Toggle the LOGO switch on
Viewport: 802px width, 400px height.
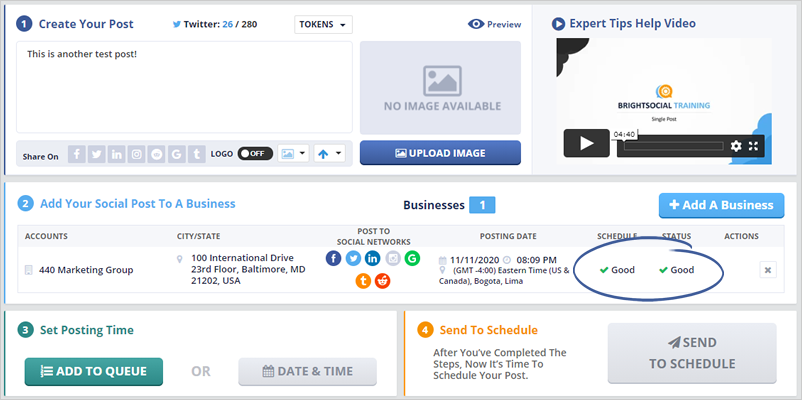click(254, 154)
...
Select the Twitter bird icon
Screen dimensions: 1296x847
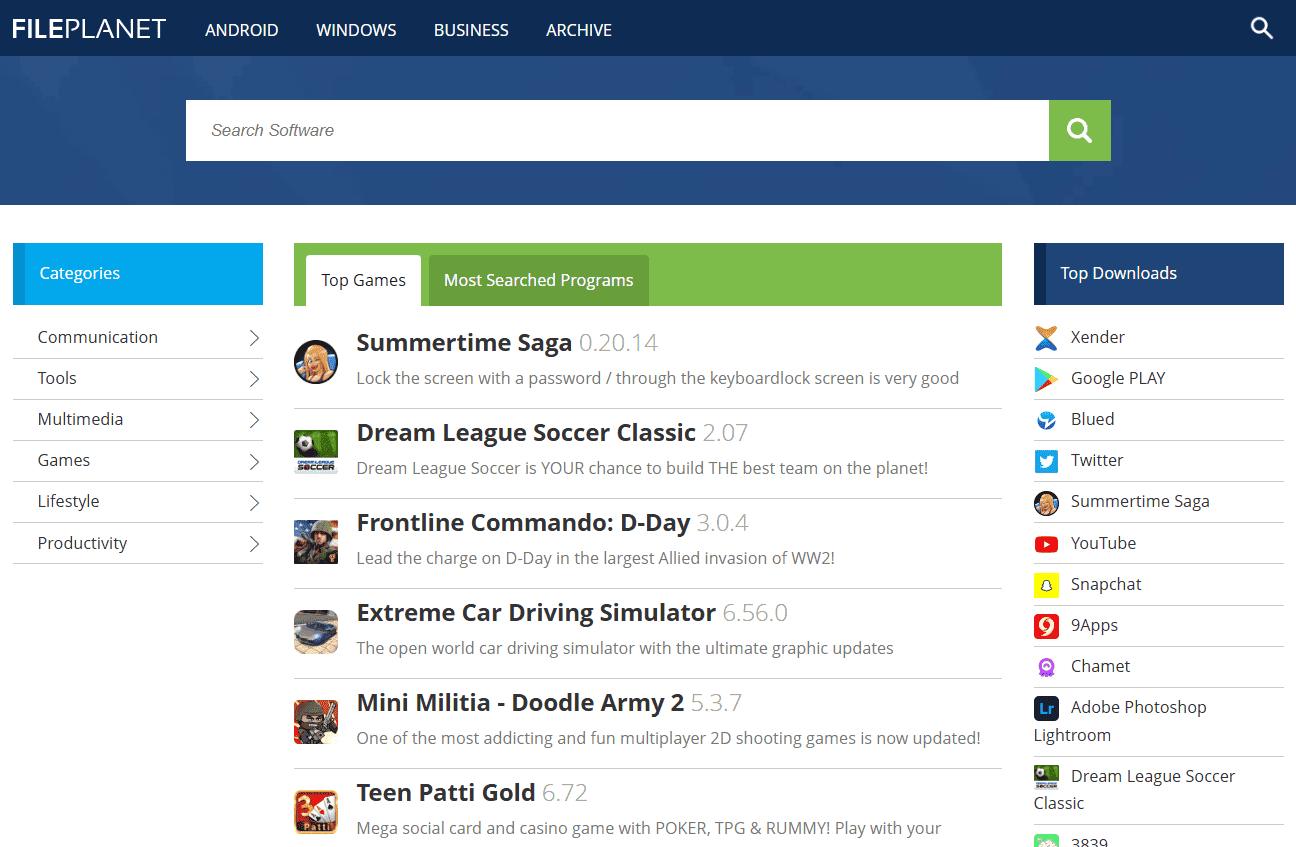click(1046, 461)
--
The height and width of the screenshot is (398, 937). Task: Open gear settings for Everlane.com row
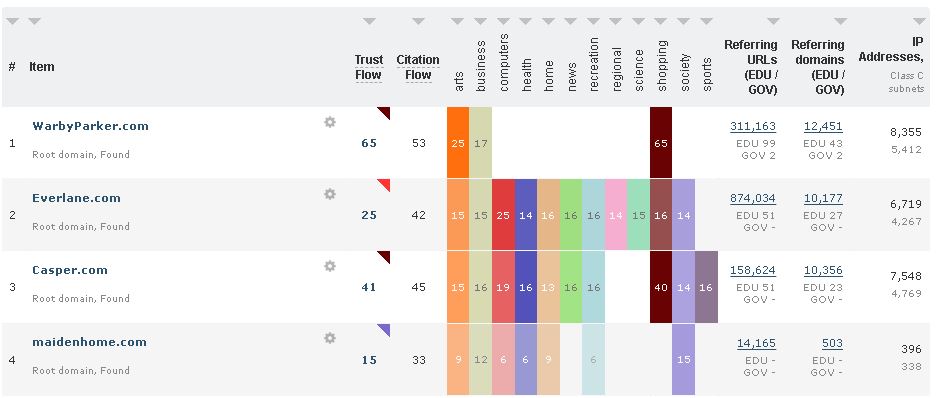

## What you should do
Lay out the data from the line with "Toggle the LOGO switch on" to the line with "click(254, 154)" as a Markdown table with the columns No. and Text, one row per line, skipping blank lines. Leave the pictures out.

## Task result
| No. | Text |
|---|---|
| 1 | Toggle the LOGO switch on |
| 2 | Viewport: 802px width, 400px height. |
| 3 | click(254, 154) |